Keep an eye out for special promotions in the fall for preschoolers to enjoy once the "big kids" have gone back to school.
Where to Stay
Disney resorts have been designed with families in mind, and each resort has something different to offer. If you are traveling with preschoolers, look for fun themes, childcare activities and easy dining options.
- Your preschooler will enjoy the bright colors and familiar characters featured at the All-Star Movies resort, and you will love being able to park right in front of your building.
- The Port Orlean's French Quarter resort has a fun swimming pool, complete with a whimsical alligator band and dragon-shaped water slide, and the resort food court offers an array of choices designed to tempt even the most finicky eater.
- Guests at the Wilderness Lodge have easy access to a fun-filled childcare center, and to one of the loudest and most fun places to dine in all of Disney World: The Whispering Canyon Cafe. The Wilderness Lodge also offers a convenient location and great transportation choices (including a complimentary boat ride to the Magic Kingdom).

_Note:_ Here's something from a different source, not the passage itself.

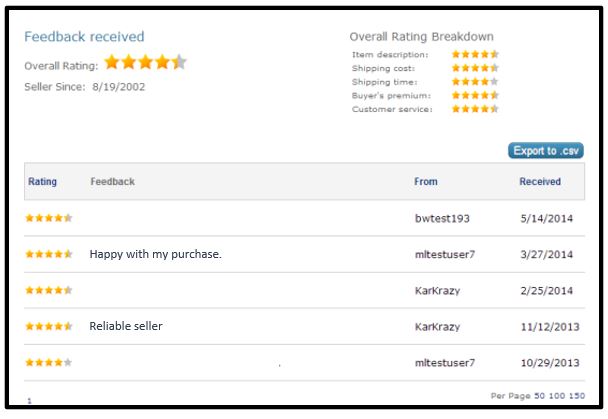Set per page to 150
Screen dimensions: 608x419
pyautogui.click(x=577, y=397)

Each Disney theme park offers rental strollers for daily use. Use a stroller to get around the park quickly, and to give your preschooler a chance to rest his legs between rides. If you bring your own stroller from home, opt for an easy fold umbrella stroller; you will have to fold the stroller to take it on most Disney transportation, including buses, boats, and trams. If you don't use a stroller, look for rides that are also transportation; the railroad at the Magic Kingdom is not only fun to ride, it can get you from one part of the park to the other and save you some walking time.
Rides and Attractions
Some Disney theme park rides are clearly not for preschoolers; roller coasters and other thrill rides have clearly posted height restrictions. Others may be dark or have loud noises and some can be absolutely terrifying to small children. The best rides for preschoolers include those with gentle motion, easily understood storylines and familiar characters. If you are in doubt about an attraction, ride it yourself first to be sure it will be acceptable to your preschooler.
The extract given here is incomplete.